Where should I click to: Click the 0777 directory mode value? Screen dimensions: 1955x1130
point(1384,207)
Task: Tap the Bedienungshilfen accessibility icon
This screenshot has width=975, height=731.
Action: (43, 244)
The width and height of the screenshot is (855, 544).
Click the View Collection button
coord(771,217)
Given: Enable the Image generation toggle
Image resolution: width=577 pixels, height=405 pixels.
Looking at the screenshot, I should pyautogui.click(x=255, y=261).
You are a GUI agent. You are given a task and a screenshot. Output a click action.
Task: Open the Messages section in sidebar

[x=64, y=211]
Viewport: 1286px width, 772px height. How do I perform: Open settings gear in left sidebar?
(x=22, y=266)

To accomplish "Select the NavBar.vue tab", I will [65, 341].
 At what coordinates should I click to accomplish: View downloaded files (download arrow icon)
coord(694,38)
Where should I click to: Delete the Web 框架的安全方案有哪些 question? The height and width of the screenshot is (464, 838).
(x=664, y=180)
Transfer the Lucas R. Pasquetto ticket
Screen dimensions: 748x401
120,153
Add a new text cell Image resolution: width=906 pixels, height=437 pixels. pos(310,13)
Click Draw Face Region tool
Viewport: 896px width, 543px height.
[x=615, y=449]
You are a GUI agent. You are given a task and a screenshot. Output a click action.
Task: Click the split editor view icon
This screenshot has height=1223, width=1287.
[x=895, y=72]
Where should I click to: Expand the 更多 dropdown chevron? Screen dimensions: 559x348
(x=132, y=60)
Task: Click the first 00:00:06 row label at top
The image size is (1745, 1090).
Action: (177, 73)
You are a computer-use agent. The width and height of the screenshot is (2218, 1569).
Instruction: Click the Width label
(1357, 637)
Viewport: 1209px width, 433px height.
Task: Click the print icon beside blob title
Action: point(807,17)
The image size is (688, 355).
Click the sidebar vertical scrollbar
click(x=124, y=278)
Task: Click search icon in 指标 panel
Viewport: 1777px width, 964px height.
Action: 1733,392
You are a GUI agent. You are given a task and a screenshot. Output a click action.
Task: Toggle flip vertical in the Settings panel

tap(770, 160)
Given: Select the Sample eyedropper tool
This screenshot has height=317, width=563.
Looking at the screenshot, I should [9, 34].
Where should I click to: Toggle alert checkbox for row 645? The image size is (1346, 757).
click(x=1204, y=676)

### WHAT THE EXERCISE ASKS
Full repetition needed. Write out every entry above exactly as given.

### SOLUTION FOR THIS EXERCISE
Where should I click to: Click the 0777 directory mode value? Screen dimensions: 1955x1130
point(1384,207)
Task: Tap the Bedienungshilfen accessibility icon
This screenshot has width=975, height=731.
Action: (43, 244)
The width and height of the screenshot is (855, 544).
Click the View Collection button
coord(771,217)
Given: Enable the Image generation toggle
Image resolution: width=577 pixels, height=405 pixels.
Looking at the screenshot, I should pyautogui.click(x=255, y=261).
You are a GUI agent. You are given a task and a screenshot. Output a click action.
Task: Open the Messages section in sidebar

[x=64, y=211]
Viewport: 1286px width, 772px height. How do I perform: Open settings gear in left sidebar?
(x=22, y=266)

To accomplish "Select the NavBar.vue tab", I will [65, 341].
 At what coordinates should I click to accomplish: View downloaded files (download arrow icon)
coord(694,38)
Where should I click to: Delete the Web 框架的安全方案有哪些 question? The height and width of the screenshot is (464, 838).
(x=664, y=180)
Transfer the Lucas R. Pasquetto ticket
Screen dimensions: 748x401
120,153
Add a new text cell Image resolution: width=906 pixels, height=437 pixels. pos(310,13)
Click Draw Face Region tool
Viewport: 896px width, 543px height.
[x=615, y=449]
You are a GUI agent. You are given a task and a screenshot. Output a click action.
Task: Click the split editor view icon
This screenshot has height=1223, width=1287.
[x=895, y=72]
Where should I click to: Expand the 更多 dropdown chevron? Screen dimensions: 559x348
(x=132, y=60)
Task: Click the first 00:00:06 row label at top
The image size is (1745, 1090).
Action: (177, 73)
You are a computer-use agent. The width and height of the screenshot is (2218, 1569).
Instruction: Click the Width label
(1357, 637)
Viewport: 1209px width, 433px height.
Task: Click the print icon beside blob title
Action: point(807,17)
The image size is (688, 355).
Click the sidebar vertical scrollbar
click(x=124, y=278)
Task: Click search icon in 指标 panel
Viewport: 1777px width, 964px height.
Action: 1733,392
You are a GUI agent. You are given a task and a screenshot. Output a click action.
Task: Toggle flip vertical in the Settings panel

tap(770, 160)
Given: Select the Sample eyedropper tool
This screenshot has height=317, width=563.
Looking at the screenshot, I should [9, 34].
Where should I click to: Toggle alert checkbox for row 645? The image size is (1346, 757).
click(x=1204, y=676)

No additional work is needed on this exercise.